В мае 1750 года императрица определилась, наконец, по поводу судьбы морских штатов в целом, но все еще колебалась насчет будущего Морской академии. 4 мая 1750 года кабинет-секретарь барон Черкасов проинформировал генерал-прокурора князя Н. Ю. Трубецкого, что государыня «изволила иметь намерение учинить определение о Морской академии». Герольдмейстерской конторе следовало поэтому подготовить доклад, в котором указывалось бы, сколько молодых дворян было определено в службу в предшествующие годы, включая данные об их возрасте и количестве имеющихся у них крепостных. Запрос этот, похоже, представлялся не слишком срочным, потому что ответ на него поступил лишь 17 января следующего года705
. 31 мая 1751 года Сенат, наконец, подготовил свои предложения по поводу нового училища и 2 июля представил их императрице706.Окончательное решение, однако, было принято Елизаветой лишь еще один год спустя, в декабре 1752 года. Документ, которым создавалось новое учебное заведение, имел форму совместного «разсуждения» Адмиралтейств-коллегии и Сената, утвержденного императрицей, и он действительно в основном повторял адмиралтейские предложения 1748 года. Ключевые коррективы, внесенные сенаторами, сводились к замене названия с Морского академического корпуса на Морской кадетский корпус и сокращению штата с 500 до 360 учеников. Соответственно, расходы на него устанавливались на уровне 46 561 рубля в год, на треть меньше, чем выделялось на Сухопутный шляхетный кадетский корпус – и меньше, чем предполагалось в более ранних предложениях Адмиралтейства. И Морская академия, и московская Навигацкая школа ликвидировались, прекращали существование и гардемарины как отдельная воинская часть (впредь гардемаринами будут именовать старший класс создаваемого училища): все они растворялись в составе создаваемого корпуса707
.Новое училище, как это вновь и вновь подчеркивается в официальных документах, должно было содержаться «во всем по примеру [Сухопутного Шляхетного] кадетского корпуса». Но хотя проект, одобренный Елизаветой в 1752 году, детальнейшим образом учитывал все требуемые для создания и функционирования школы расходы, а также содержал исчерпывающий перечень офицеров, учителей и низших служителей, в нем ничего не говорилось о педагогических принципах: это различие особенно бросается в глаза при сопоставлении данного текста с уставными документами минихова корпуса или с остермановским проектом реформы Морской академии. Не видим мы и стремления составлявших документ моряков регламентировать повседневную жизнь в Морском кадетском корпусе – в проекте не прописаны механизмы дисциплинирования, нет попыток определить функции и прерогативы различных должностных лиц внутри школы.
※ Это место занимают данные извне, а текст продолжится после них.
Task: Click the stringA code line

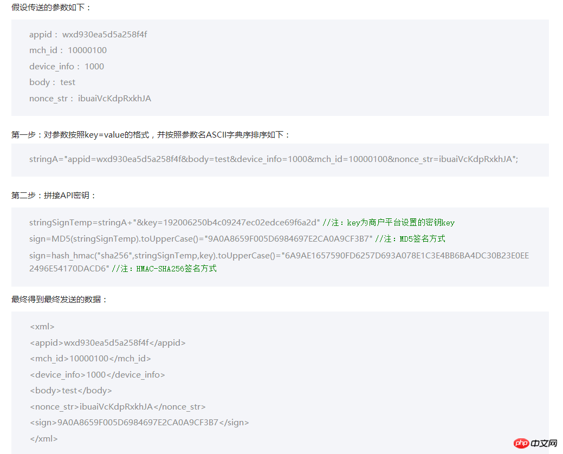Action: pos(274,160)
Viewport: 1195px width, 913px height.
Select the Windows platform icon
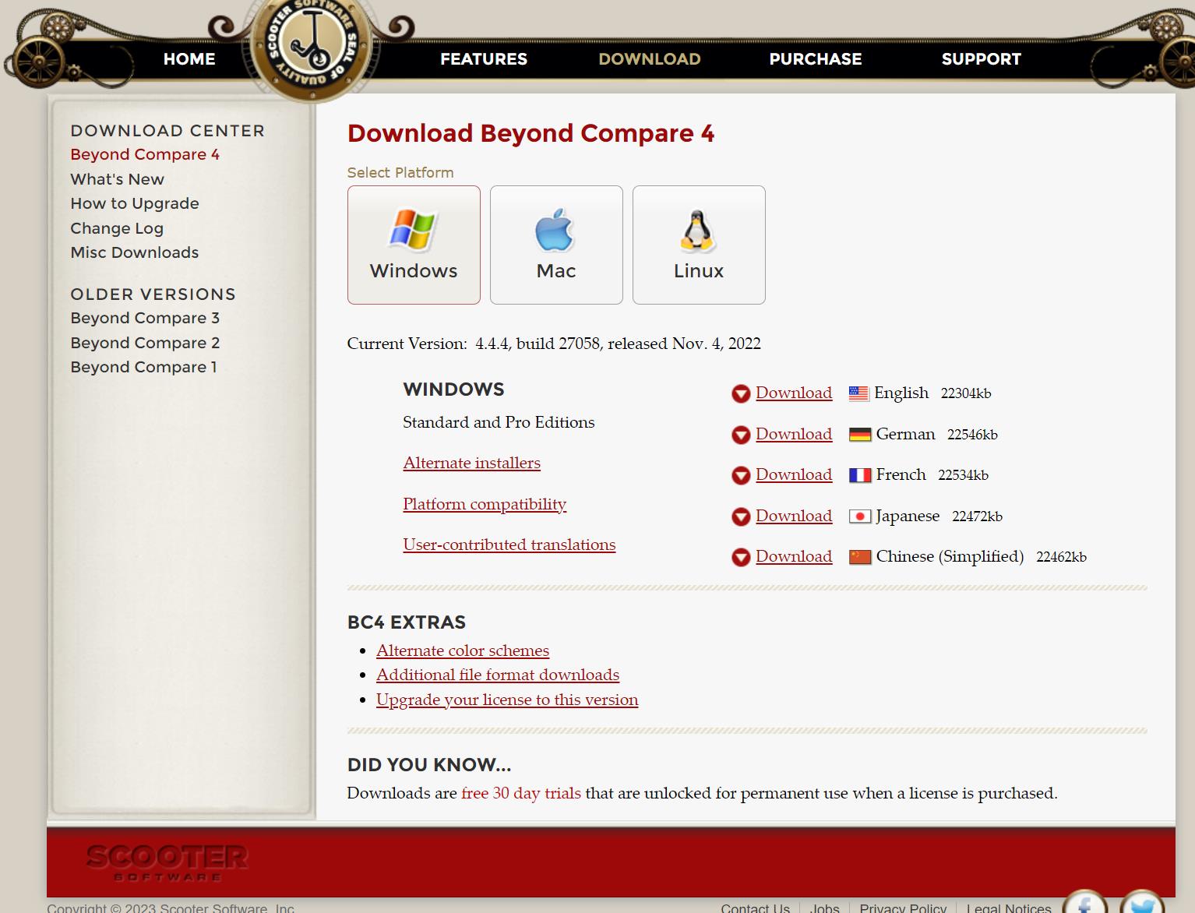point(413,230)
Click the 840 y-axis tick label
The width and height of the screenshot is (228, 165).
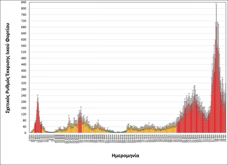(x=24, y=2)
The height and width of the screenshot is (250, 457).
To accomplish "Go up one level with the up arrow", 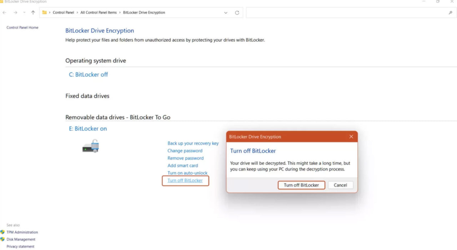I will [x=32, y=12].
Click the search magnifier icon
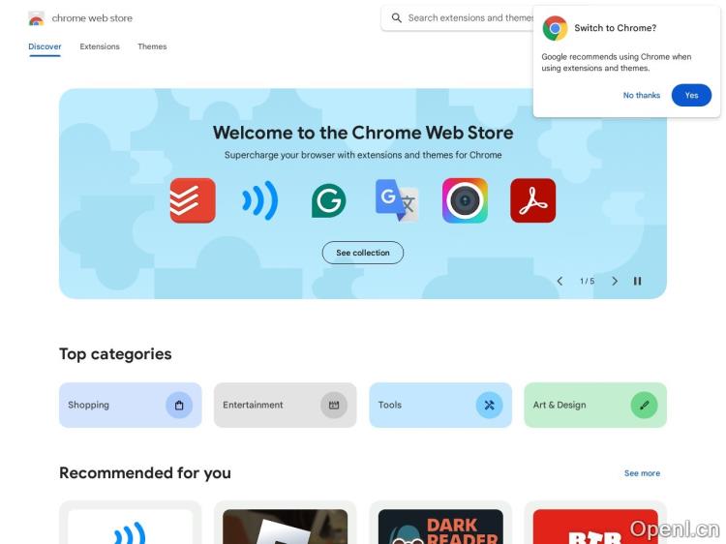The width and height of the screenshot is (726, 544). click(396, 18)
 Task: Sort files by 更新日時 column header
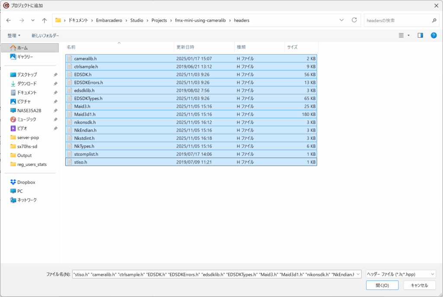pos(185,47)
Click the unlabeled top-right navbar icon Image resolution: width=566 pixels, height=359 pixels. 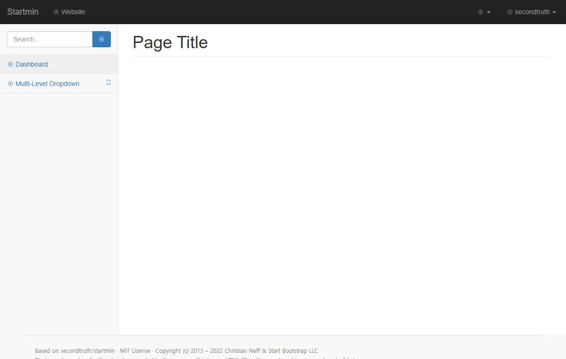pos(481,12)
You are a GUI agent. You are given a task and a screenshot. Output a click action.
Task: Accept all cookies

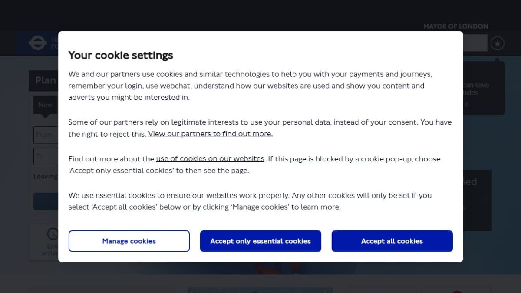(392, 241)
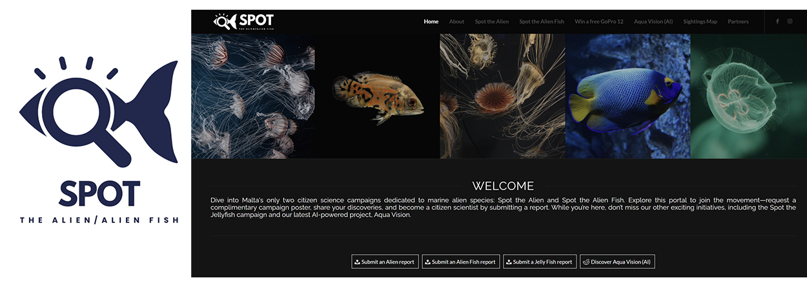Open Aqua Vision (AI) menu item
Screen dimensions: 807x289
tap(653, 21)
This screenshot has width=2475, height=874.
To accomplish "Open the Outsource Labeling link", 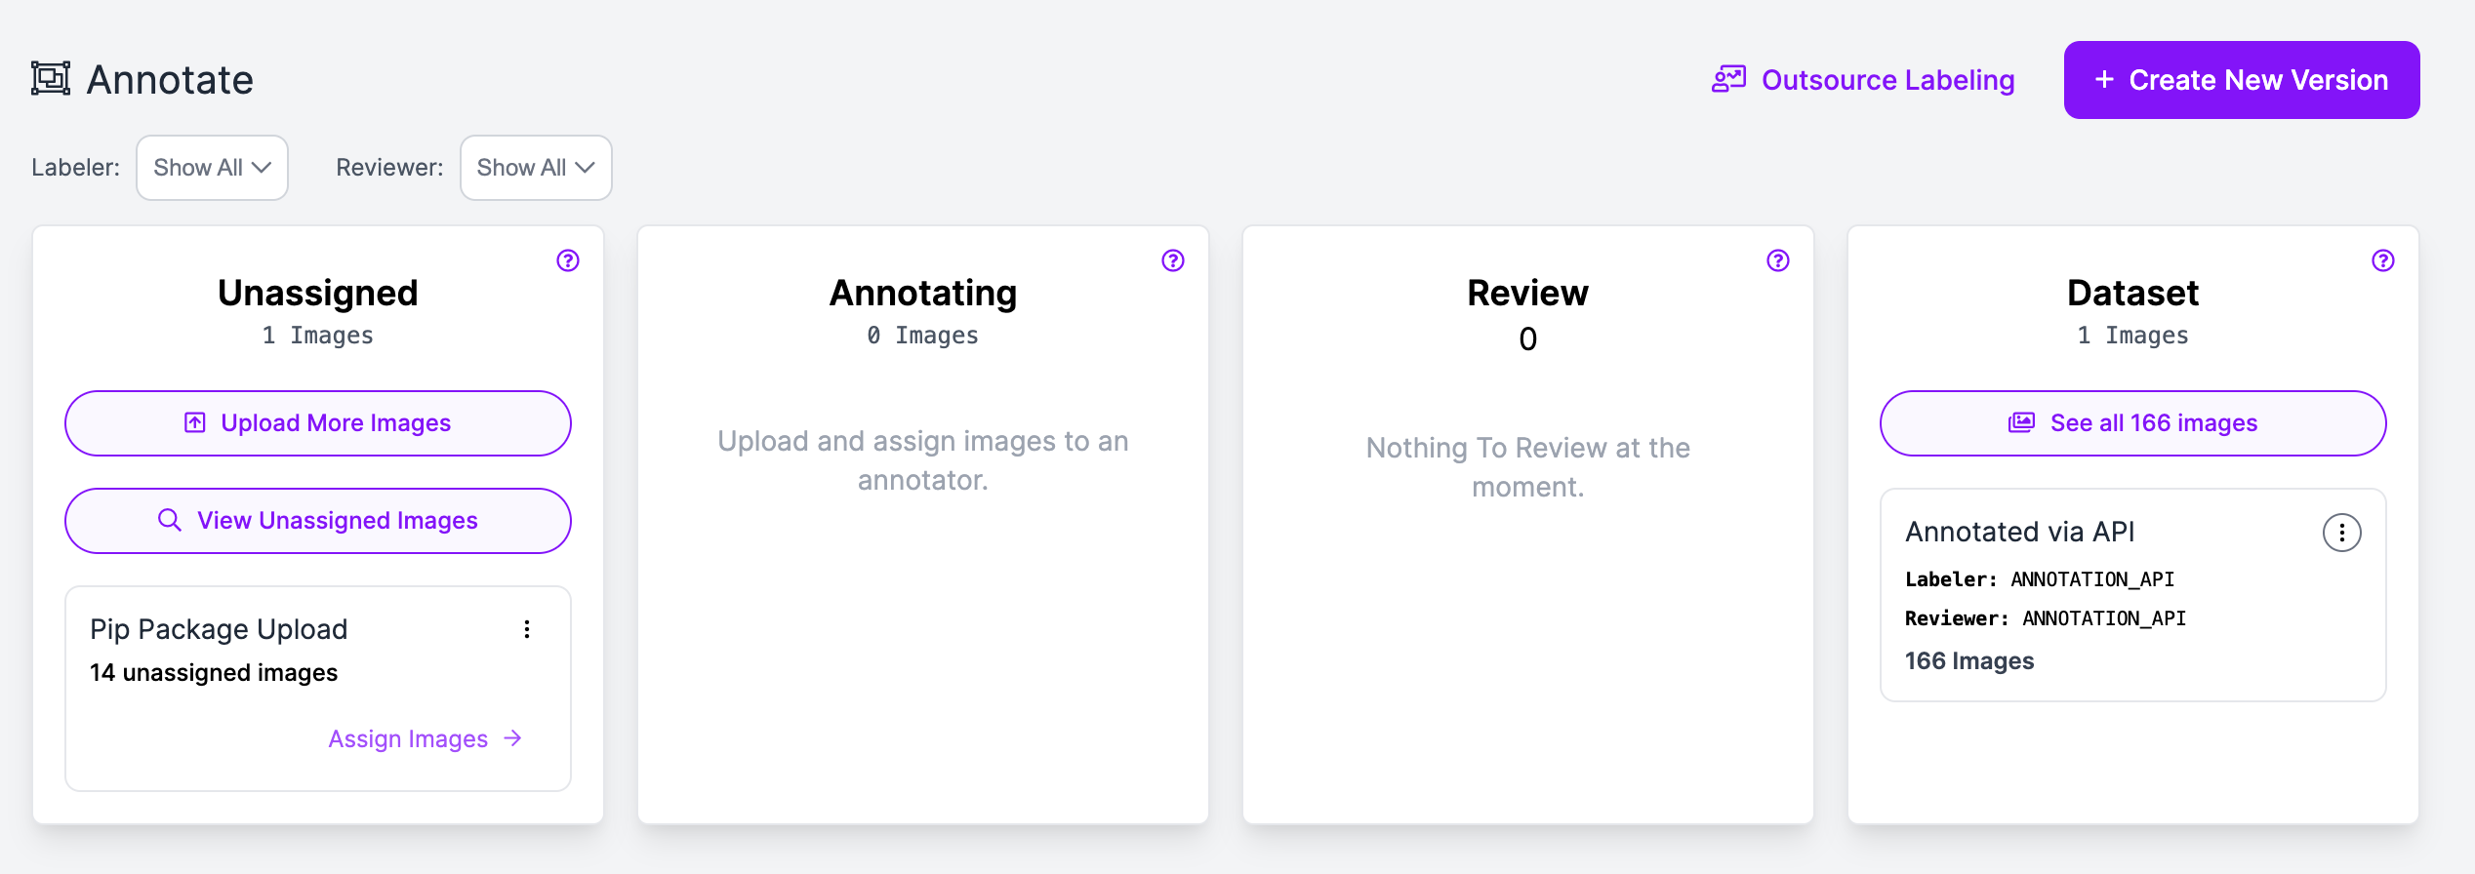I will click(1887, 80).
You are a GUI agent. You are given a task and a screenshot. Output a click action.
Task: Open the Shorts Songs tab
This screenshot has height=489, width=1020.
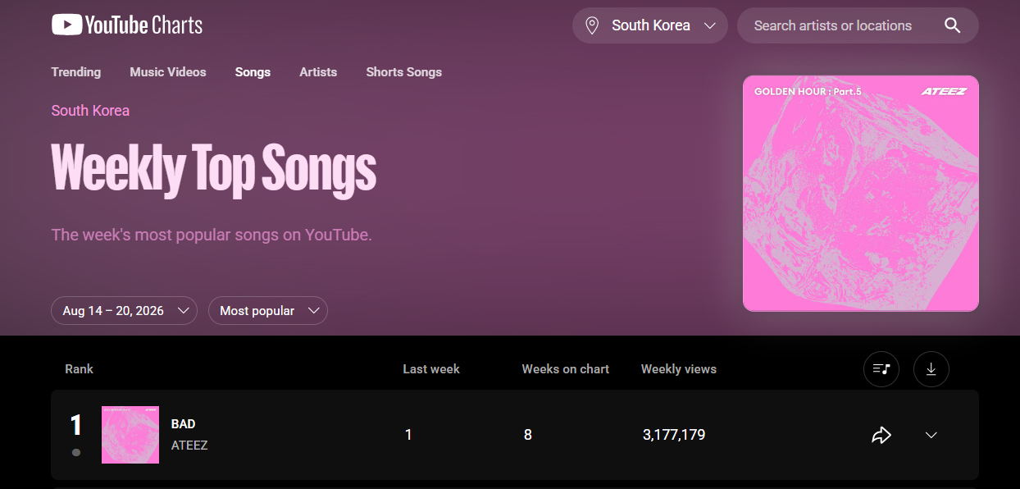pos(404,72)
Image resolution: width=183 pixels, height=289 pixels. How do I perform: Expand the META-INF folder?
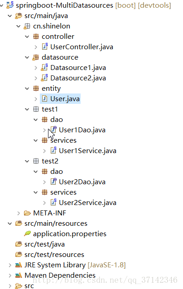click(19, 213)
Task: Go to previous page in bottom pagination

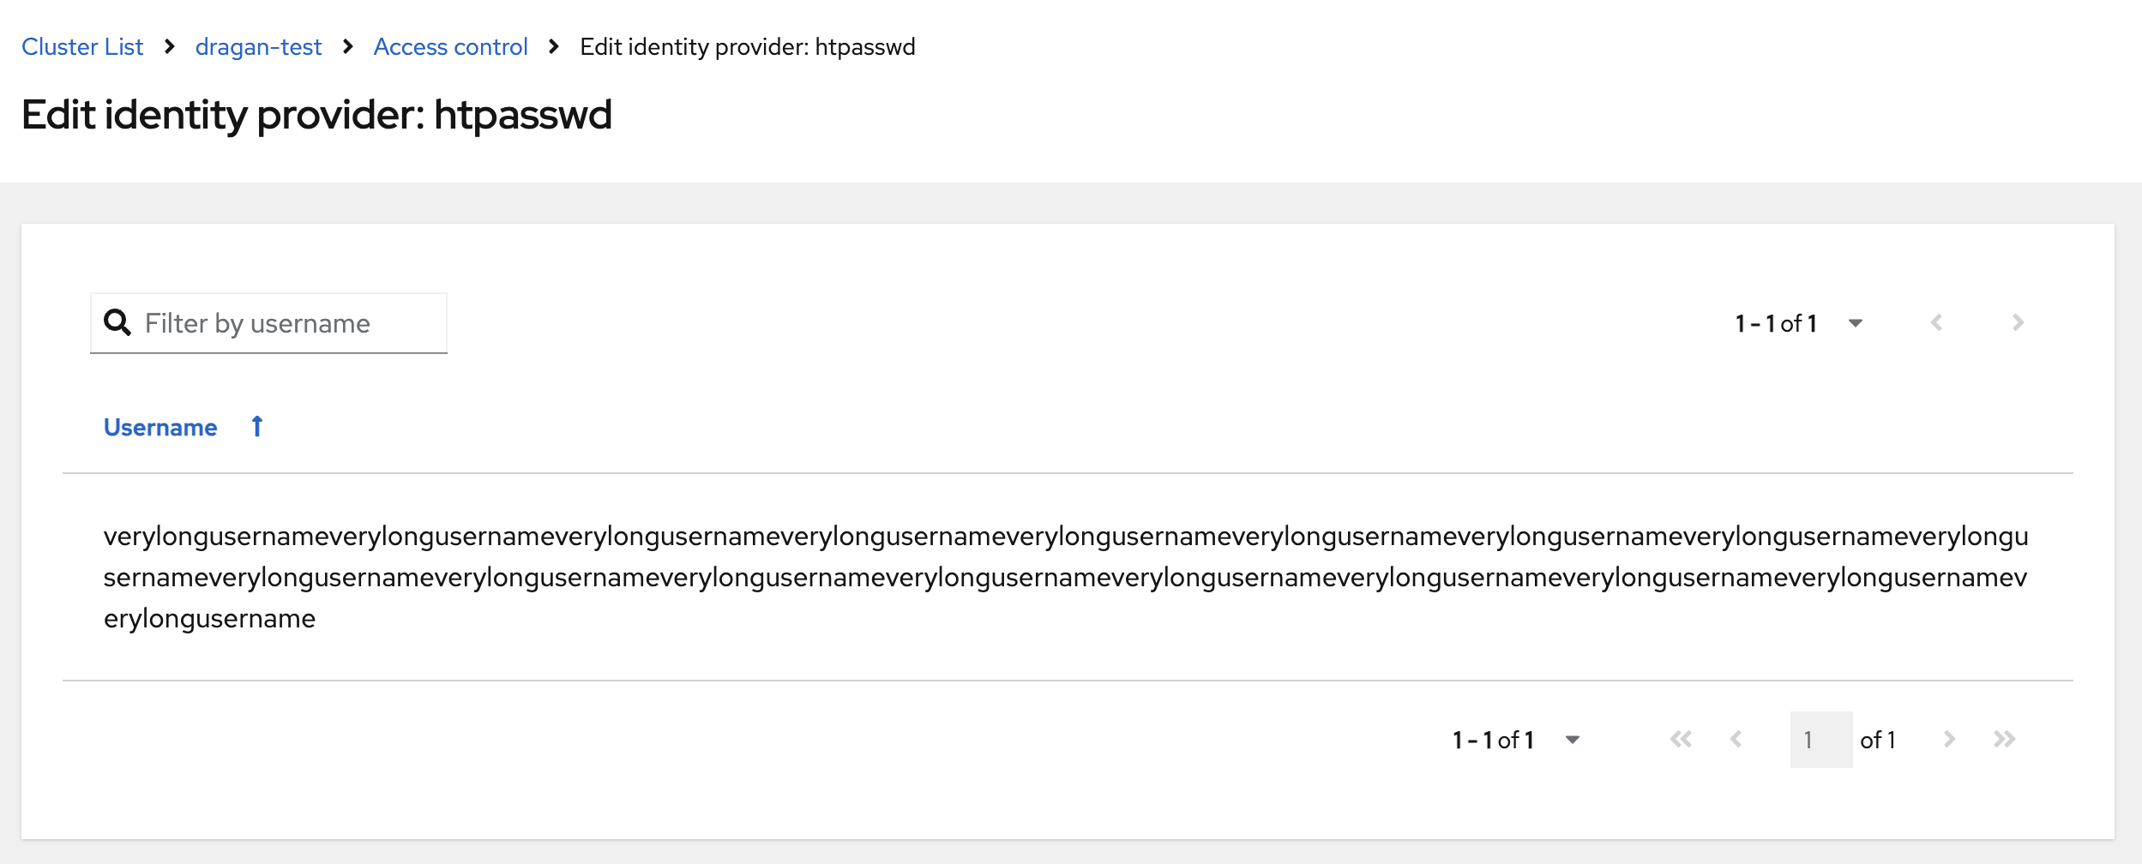Action: pos(1736,740)
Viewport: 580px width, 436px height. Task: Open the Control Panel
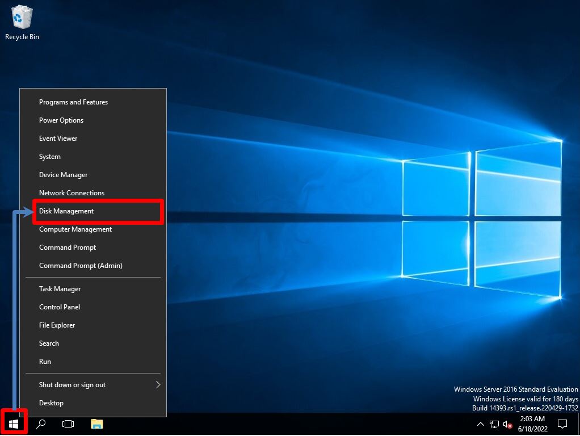tap(59, 307)
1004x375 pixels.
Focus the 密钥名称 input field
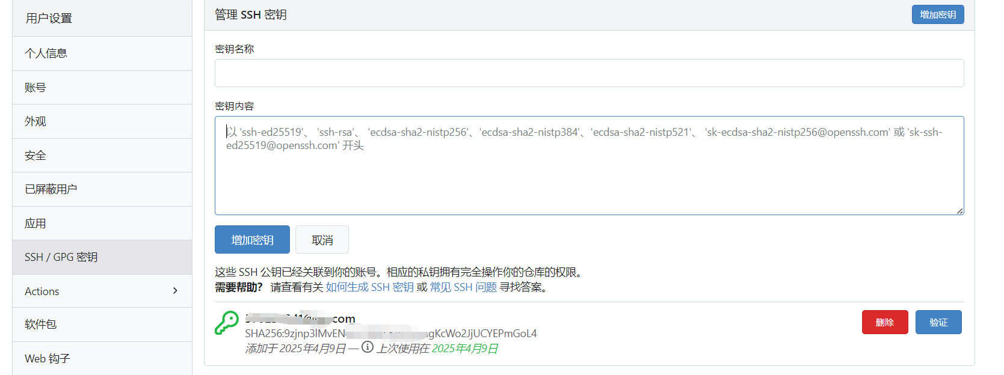[589, 73]
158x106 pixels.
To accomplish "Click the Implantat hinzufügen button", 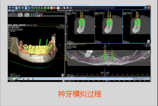I will click(x=41, y=10).
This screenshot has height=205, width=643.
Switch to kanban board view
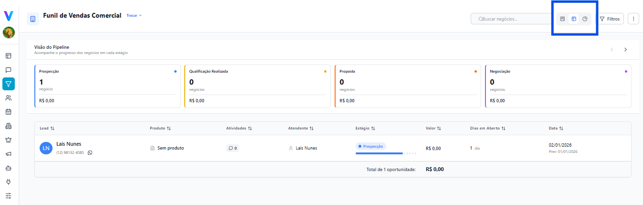coord(562,19)
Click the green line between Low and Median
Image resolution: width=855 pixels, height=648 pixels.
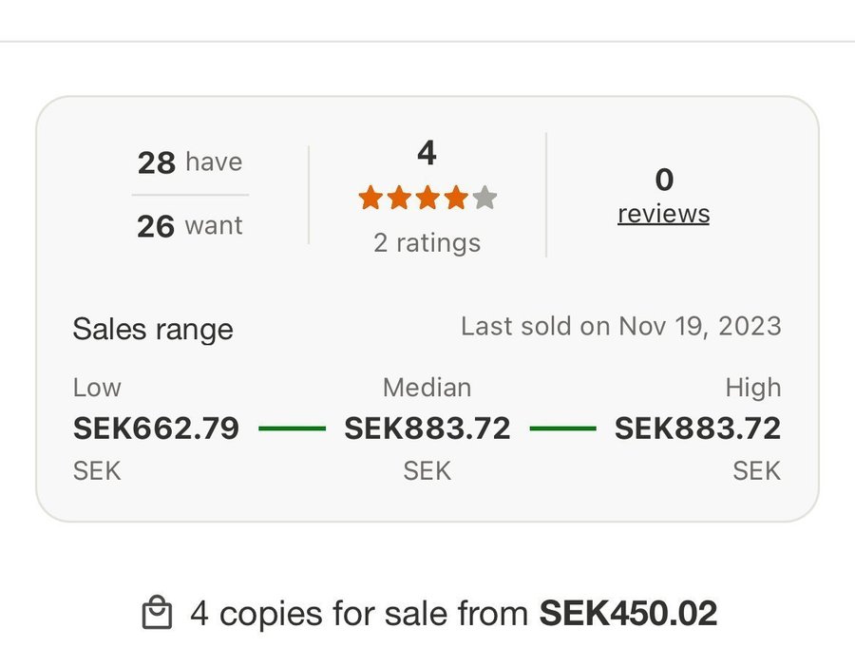[x=292, y=429]
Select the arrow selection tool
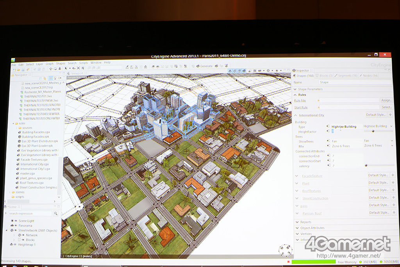 tap(65, 68)
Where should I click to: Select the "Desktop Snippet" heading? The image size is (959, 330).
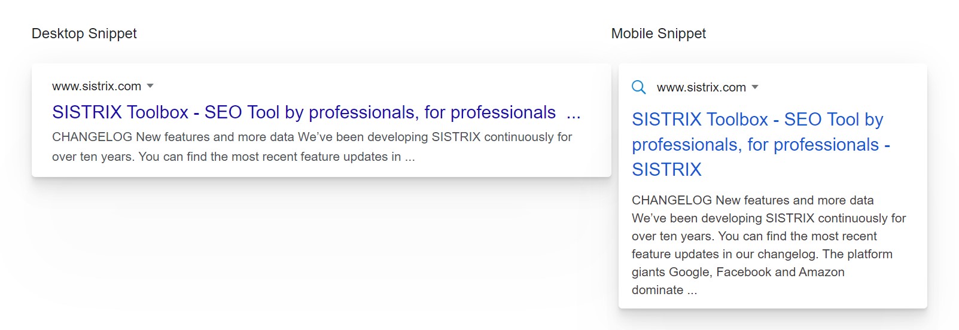(x=84, y=33)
Составление подобных детальных регламентов в итоге стало делом рук самих служащих нового учебного заведения. Регламент, разработанный в Морском кадетском корпусе к 1756 году, кодифицировал, среди прочего, полномочия директора и других должностных лиц. В последующих версиях документа эти полномочия постепенно расширялись; росла также роль «канцелярии» как особого органа управления, несмотря на то что в указе о создании Морского кадетского корпуса она даже не упоминалась. Дополнительные документы, составлявшиеся в корпусе в конце 1750-х – начале 1760-х годов, регулировали такие вопросы, как надзор за учащимися, включая и введение специально для этого должности дежурного офицера, а также наказания за леность и иные прегрешения708
. Сходным образом, когда в 1764 году в Морском кадетском корпусе была введена должность «главного инспектора», занявший ее Г. А. Полетика начал с составления развернутых предложений, призванных устранить «замешательное состояние» в корпусе. Предлагаемые им меры включали обязательное использование учебника (ранее многие учителя преподавали на основе рукописных конспектов собственного сочинения), введение фиксированного периода приема новых учеников (до того времени зачисление новых учащихся во всех школах происходило по мере их явки на протяжении всего года), стандартизацию методов преподавания и расширение права учителей наказывать учащихся709. Говоря иначе, нововведения эти помогали обосновать саму потребность в «главном инспекторе» и очертить новую административную функцию, связанную с «надзиранием» и дисциплинированием, выполнять которую, конечно, должен был сам автор регуляций Г. А. Полетика.